In an interesting case of an archaeologist making an archaeological find in a museum, a previously unidentified dinosaur bone was rediscovered buried in a drawer at the Museum of Geology and Palaeontology in Palermo Italy by a PhD student from the Imperial College London. The student, Alessandro Chiarenza, requested permission to analyze the femur bone and ended up solving two mysteries at once.
The first mystery he solved was exactly which dinosaur the bone came from and how huge these ancient creatures could grow to be. According to a fascinating press release on the EurekAlert website, the fossil has been classified as belonging to the abelisaur:
Alessandro Chiarenza, a PhD student from Imperial College London, last year stumbled across a fossilised femur bone, left forgotten in a drawer, during his visit to the Museum of Geology and Palaeontology in Palermo Italy. He and a colleague Andrea Cau, a researcher from the University of Bologna, got permission from the museum to analyse the femur. They discovered that the bone was from a dinosaur called abelisaur, which roamed the Earth around 95 million years ago during the late Cretaceous period.
Abelisauridae were a group of predatory, carnivorous dinosaurs, characterised by extremely small forelimbs, a short deep face, small razor sharp teeth, and powerful muscular hind limbs. Scientists suspect they were also covered in fluffy feathers. The abelisaur in today’s study would have lived in North Africa, which at that time was a lush savannah criss-crossed by rivers and mangrove swamps. This ancient tropical world would have provided the abelisaur with an ideal habitat for hunting aquatic animals like turtles, crocodiles, large fish and other dinosaurs.

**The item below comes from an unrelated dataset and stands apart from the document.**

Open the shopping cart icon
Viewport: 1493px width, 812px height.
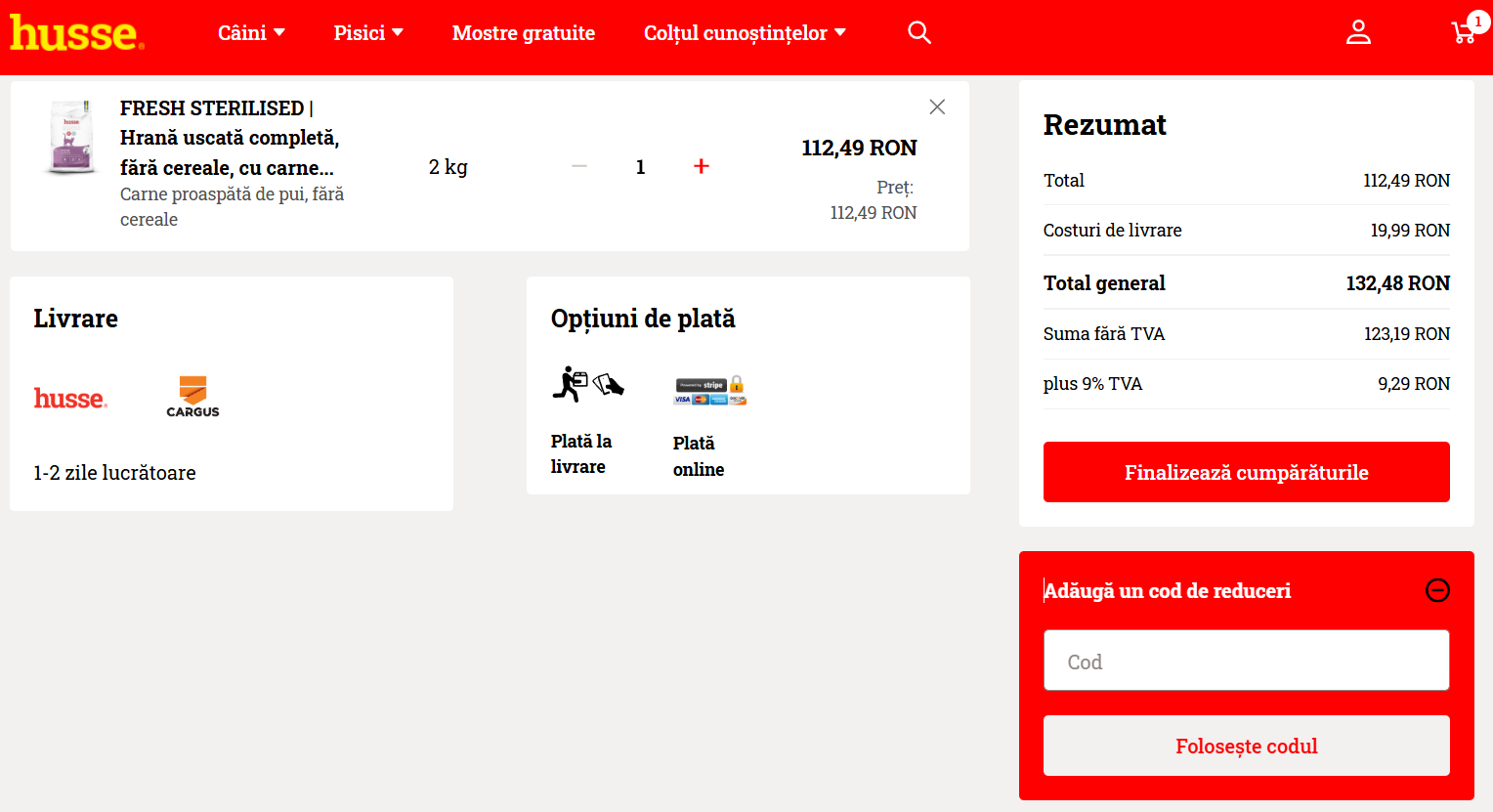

By studying the bone, the team deduced that this abelisaur may have been nine metres long and weighed between one and two tonnes, making it potentially one of the largest abelisaurs ever found. This is helping researchers to determine the maximum sizes that these dinosaurs may have reached during their peak.

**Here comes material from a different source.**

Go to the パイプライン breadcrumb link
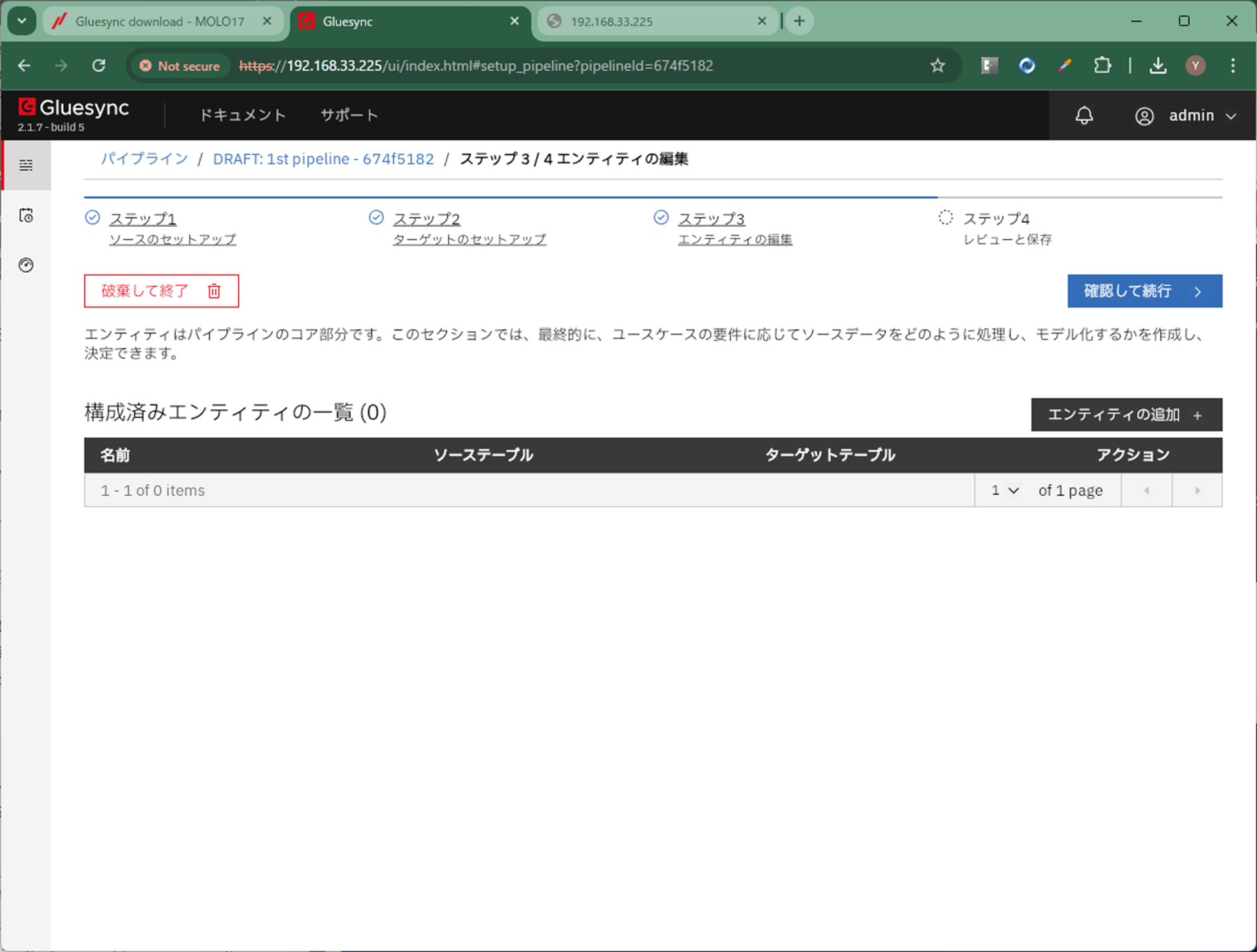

Alfio Alessandro Chiarenza, co-author of the study from the Department of Earth Science and Engineering at Imperial, said: “Smaller abelisaur fossils have been previously found by palaeontologists, but this find shows how truly huge these flesh eating predators had become. Their appearance may have looked a bit odd as they were probably covered in feathers with tiny, useless forelimbs, but make no mistake they were fearsome killers in their time.”